Short problem A: List every component that the patent claim names as part of the combination in the electronic musical instrument.

========================================================================

2. In an electronic musical instrument, the combination of:
a source of tone signals; a plurality of delay circuits connected in series circuit combination and having the source of tone signals connected to the input of said combination; circuit means for modulating each of said delay circuits with a cyclical signal at a vibrato rate; feedback means for feeding back the output of said last series connected delay circuit to the input of the first series connected delay circuit; sound reproducing means connected to the outputs of said delay circuits; and a plurality of electronic filters respectively associated with said plurality of delay circuits, each of said filters having its input connected to the output of its associated delay circuit and its output connected to said sound reproducing means, whereby the reproduced tone signals generate a chorus effect.

========================================================================

Short problem B: In the rows, rewrite the lines starting with the line with "Click the case2_purple base layer icon" and going on through the line with "pos(161,123)", swapping "button" for "control" and leaving everything else unchanged.

========================================================================

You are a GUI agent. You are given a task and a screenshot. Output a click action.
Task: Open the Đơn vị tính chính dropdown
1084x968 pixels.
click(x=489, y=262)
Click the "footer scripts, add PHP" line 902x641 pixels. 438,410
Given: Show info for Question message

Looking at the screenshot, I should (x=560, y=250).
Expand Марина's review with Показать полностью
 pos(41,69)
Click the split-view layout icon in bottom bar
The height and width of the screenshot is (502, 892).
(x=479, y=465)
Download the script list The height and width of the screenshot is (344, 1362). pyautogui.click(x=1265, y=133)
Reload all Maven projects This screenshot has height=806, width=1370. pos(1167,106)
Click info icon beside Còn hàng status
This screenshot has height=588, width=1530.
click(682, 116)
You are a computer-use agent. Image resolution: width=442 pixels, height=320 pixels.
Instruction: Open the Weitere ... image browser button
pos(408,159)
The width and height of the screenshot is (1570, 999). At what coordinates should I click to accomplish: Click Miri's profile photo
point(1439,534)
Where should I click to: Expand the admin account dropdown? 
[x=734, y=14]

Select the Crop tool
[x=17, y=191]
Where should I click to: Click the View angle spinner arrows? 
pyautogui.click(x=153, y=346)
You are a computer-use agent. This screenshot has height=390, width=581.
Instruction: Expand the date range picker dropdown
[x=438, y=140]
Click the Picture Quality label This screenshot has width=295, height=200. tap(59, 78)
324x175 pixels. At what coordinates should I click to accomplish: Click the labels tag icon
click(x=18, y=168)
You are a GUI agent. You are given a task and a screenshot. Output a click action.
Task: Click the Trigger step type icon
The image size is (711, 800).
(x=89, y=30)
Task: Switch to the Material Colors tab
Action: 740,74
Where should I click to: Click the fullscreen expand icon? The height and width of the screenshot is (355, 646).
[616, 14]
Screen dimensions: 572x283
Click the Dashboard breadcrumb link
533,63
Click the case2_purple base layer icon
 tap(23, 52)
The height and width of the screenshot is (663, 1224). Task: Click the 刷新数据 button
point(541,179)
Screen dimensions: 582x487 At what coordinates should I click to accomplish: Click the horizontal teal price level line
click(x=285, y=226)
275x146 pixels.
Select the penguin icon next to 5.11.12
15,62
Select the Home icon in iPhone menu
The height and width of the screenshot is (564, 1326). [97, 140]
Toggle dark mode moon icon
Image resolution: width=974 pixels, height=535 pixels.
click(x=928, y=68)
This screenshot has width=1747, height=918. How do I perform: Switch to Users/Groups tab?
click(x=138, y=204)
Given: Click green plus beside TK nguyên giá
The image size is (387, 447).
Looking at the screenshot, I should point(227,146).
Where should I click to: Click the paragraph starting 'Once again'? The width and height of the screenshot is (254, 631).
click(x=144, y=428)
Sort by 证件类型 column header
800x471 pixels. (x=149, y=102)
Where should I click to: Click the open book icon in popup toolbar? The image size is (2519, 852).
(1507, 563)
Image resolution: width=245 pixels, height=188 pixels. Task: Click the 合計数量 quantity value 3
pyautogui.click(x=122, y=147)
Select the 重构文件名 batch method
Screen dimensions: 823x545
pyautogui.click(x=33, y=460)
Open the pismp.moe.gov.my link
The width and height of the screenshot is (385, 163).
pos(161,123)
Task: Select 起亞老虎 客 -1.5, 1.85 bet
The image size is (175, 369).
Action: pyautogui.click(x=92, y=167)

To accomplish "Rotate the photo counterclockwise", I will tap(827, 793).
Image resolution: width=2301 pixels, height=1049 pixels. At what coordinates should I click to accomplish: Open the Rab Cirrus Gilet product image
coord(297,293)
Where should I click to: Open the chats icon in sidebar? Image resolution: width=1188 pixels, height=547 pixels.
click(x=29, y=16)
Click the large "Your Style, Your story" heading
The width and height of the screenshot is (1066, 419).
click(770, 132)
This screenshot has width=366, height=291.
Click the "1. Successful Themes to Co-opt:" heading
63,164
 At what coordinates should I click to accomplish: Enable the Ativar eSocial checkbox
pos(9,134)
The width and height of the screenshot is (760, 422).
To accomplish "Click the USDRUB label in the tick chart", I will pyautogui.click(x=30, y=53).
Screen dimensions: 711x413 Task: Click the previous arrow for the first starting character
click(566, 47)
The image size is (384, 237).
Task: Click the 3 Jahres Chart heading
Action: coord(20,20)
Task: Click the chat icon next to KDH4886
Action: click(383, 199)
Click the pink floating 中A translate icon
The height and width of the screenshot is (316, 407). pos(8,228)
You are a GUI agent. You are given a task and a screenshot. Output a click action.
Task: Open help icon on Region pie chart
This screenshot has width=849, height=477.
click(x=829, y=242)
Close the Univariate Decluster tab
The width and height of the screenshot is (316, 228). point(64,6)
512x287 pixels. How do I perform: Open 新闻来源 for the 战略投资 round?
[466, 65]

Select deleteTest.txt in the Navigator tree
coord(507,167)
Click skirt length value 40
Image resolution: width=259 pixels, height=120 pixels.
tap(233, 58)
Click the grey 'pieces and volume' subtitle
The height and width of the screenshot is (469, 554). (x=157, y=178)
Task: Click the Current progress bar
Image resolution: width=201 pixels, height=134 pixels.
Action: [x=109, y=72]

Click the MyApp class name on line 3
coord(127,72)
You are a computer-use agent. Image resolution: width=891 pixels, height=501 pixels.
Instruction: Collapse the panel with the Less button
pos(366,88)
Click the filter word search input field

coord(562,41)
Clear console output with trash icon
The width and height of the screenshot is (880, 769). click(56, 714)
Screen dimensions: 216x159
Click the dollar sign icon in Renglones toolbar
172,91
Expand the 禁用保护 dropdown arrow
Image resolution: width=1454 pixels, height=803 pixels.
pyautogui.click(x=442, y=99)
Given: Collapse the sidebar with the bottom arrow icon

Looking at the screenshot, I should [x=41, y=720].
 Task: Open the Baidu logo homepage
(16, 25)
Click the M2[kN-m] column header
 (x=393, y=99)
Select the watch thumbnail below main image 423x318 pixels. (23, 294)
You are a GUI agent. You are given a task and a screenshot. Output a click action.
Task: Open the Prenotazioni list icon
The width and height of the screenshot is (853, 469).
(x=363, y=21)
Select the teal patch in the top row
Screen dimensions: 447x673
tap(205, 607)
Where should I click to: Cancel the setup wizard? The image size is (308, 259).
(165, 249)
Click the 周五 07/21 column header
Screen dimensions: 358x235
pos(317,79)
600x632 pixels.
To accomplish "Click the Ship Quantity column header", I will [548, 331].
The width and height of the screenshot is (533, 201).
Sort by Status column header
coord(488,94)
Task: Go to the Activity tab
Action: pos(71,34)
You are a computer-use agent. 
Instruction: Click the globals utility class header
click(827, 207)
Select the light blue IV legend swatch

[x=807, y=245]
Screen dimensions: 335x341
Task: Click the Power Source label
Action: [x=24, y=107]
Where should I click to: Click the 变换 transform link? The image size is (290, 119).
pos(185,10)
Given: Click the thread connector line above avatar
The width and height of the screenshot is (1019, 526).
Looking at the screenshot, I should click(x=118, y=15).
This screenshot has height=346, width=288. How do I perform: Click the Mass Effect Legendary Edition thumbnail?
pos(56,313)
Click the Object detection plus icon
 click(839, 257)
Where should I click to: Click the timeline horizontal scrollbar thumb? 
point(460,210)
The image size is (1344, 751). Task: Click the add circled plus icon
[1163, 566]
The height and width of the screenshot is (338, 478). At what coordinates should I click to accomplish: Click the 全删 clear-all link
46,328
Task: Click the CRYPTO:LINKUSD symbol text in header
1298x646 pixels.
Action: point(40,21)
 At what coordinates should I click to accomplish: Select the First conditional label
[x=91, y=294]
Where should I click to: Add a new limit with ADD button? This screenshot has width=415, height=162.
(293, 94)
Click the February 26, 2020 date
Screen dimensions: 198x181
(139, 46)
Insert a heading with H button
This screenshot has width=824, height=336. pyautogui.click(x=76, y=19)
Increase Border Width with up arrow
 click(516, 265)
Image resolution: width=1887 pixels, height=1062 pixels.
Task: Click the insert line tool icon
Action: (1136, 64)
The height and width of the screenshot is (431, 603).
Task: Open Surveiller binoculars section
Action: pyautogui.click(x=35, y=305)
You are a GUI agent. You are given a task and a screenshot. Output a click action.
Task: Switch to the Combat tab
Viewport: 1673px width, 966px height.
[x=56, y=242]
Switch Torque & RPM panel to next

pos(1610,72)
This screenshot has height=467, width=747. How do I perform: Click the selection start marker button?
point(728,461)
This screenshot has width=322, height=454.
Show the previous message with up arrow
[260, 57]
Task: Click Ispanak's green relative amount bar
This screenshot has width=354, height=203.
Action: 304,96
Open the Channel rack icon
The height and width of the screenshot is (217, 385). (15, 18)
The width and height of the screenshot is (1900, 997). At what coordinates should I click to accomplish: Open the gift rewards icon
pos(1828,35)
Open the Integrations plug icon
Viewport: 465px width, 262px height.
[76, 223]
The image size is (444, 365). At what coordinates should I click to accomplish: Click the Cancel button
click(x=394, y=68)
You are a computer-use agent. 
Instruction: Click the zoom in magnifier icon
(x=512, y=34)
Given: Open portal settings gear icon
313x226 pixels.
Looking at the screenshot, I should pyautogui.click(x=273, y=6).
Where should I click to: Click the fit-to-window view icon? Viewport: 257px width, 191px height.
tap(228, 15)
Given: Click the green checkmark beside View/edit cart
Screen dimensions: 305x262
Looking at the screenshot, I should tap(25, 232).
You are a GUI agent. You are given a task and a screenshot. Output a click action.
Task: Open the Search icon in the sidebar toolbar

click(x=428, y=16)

========================================================================

Correct output A:
- a source of tone signals
- a plurality of delay circuits connected in series circuit combination
- circuit means for modulating each of the delay circuits with a cyclical signal at a vibrato rate
- feedback means for feeding back the output of the last series connected delay circuit to the input of the first
- sound reproducing means connected to the outputs of the delay circuits
- a plurality of electronic filters respectively associated with the delay circuits

Correct output B:
Click the case2_purple base layer icon
 tap(23, 52)
The height and width of the screenshot is (663, 1224). Task: Click the 刷新数据 control
point(541,179)
Screen dimensions: 582x487 At what coordinates should I click to accomplish: Click the horizontal teal price level line
click(x=285, y=226)
275x146 pixels.
Select the penguin icon next to 5.11.12
15,62
Select the Home icon in iPhone menu
The height and width of the screenshot is (564, 1326). [97, 140]
Toggle dark mode moon icon
Image resolution: width=974 pixels, height=535 pixels.
click(x=928, y=68)
This screenshot has width=1747, height=918. How do I perform: Switch to Users/Groups tab?
click(x=138, y=204)
Given: Click green plus beside TK nguyên giá
The image size is (387, 447).
Looking at the screenshot, I should point(227,146).
Where should I click to: Click the paragraph starting 'Once again'? The width and height of the screenshot is (254, 631).
click(x=144, y=428)
Sort by 证件类型 column header
800x471 pixels. (x=149, y=102)
Where should I click to: Click the open book icon in popup toolbar? The image size is (2519, 852).
(1507, 563)
Image resolution: width=245 pixels, height=188 pixels. Task: Click the 合計数量 quantity value 3
pyautogui.click(x=122, y=147)
Select the 重构文件名 batch method
Screen dimensions: 823x545
pyautogui.click(x=33, y=460)
Open the pismp.moe.gov.my link
The width and height of the screenshot is (385, 163).
pos(161,123)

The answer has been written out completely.